The Hunter

That’s when Sheila Watt-Cloutier went to work. In 1995, she became a regional representative to Canada’s Inuit Circumpolar Council (ICC) and was such a formidable force she was made president of the council later the same year. She hit the floor running when global negotiations started on the POPs Treaty. “Can you imagine how I felt as a mother and grandmother? I couldn’t fathom that this would be something the world could accept and not do something about. Our entire way of life was at stake.”

In 2002, she was elected International Chair of ICC, representing 155,000 Inuit in Canada, the U.S. (Alaska), Greenland and Russia. By now, she was attending climate conferences all over the world and stirring up a debate no one could ignore. Paul Crowley, her legal counsel in Iqaluit, says, “Her story touches people. What she says resonates around the world.” Her message is this: the top of the world is in a meltdown, and the runoff will damage every place else. “These people knew nothing about us, never mind what they were doing to us,” she says. “I had to find a way to take this farther. It was about my grandson’s future, my cultural heritage.” At the same time, there were groups in the U.S. beginning to hook climate change to human rights, and they thought,

“Maybe that Inuk woman has a case.” That’s when she hooked up with Donald Goldberg who, until recently, was the senior counsel for the Center for International Environmental Law and Climate Change.

Watt-Cloutier liked him right away. “I don’t need missionaries. We’ve had plenty of those in the North trying to save us. I’m not a powerless victim. I need allies, people I can partner with.”

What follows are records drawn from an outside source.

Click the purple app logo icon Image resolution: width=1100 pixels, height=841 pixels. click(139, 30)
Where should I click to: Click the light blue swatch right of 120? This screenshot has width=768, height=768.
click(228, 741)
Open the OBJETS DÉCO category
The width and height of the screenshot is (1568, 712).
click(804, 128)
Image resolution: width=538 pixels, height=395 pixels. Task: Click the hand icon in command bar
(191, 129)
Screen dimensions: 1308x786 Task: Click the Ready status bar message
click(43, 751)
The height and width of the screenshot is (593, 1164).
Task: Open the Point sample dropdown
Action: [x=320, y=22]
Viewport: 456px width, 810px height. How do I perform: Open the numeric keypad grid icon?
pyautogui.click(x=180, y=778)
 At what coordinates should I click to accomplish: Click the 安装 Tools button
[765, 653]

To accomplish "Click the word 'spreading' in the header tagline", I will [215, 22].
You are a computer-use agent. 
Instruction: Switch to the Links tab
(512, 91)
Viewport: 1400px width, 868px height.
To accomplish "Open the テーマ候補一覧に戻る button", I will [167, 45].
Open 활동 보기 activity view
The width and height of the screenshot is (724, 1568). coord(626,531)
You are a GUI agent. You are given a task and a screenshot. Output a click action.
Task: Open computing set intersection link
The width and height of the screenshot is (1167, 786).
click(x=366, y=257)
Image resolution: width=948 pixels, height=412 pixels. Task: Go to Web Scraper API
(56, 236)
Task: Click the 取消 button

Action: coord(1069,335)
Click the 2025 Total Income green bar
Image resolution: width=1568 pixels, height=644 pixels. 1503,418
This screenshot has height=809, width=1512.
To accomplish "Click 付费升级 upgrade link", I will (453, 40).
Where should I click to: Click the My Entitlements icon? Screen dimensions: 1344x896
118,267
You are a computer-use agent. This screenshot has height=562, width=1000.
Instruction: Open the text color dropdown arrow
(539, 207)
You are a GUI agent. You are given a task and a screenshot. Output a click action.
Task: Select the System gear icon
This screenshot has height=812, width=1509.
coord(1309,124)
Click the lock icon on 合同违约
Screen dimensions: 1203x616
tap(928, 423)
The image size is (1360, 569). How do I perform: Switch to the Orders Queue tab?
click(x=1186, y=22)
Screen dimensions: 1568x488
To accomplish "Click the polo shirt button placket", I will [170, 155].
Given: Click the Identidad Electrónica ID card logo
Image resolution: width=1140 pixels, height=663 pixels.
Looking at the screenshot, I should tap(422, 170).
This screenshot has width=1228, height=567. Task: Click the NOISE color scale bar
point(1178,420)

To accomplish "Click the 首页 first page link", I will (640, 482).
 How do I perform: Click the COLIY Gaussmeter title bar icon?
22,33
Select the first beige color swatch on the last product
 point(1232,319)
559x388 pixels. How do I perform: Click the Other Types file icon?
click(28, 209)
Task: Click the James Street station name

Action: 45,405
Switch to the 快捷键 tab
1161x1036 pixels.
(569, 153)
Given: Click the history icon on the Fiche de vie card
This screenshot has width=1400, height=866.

That’s when she played her seemingly audacious human rights card and filed her petition along with 62 Inuit hunters and elders to the Inter-American Commission on Human Rights (the body that reports on human rights standards to the OAS), alleging that unchecked greenhouse gases from the U.S. had violated Inuit cultural and environmental human rights as guaranteed by the UN’s Universal Declaration of Human Rights. She was backed by an international legal team from Earthjustice and the Centre of International Environmental Law.

One of those lawyers was Martin Wagner, the managing attorney of international programs at Earthjustice, who says, “Her action was unprecedented. She pulled it off. Institutions are already starting to talk.” She says, “As chair, I knew I had to put a human face on the environmental issue. This was new even to the people who work on rights issues.”

A host of international environmentalists came onboard, including Lloyd Axworthy, who chaired the panel with Watt-Cloutier when she launched the petition at the eleventh session of the Conference of the Parties to the Climate Change Convention. Her career catapulted into the stratosphere. In 2006, she left ICC when her term ended and went out on her own. Then, on Feb. 2, 2007, word leaked out that she’d been nominated with former U.S. vice-president Al Gore for the Nobel Peace Prize. What she didn’t realize on that day was this would be the beginning of the end of the spiritual quest she’d been on to find peace.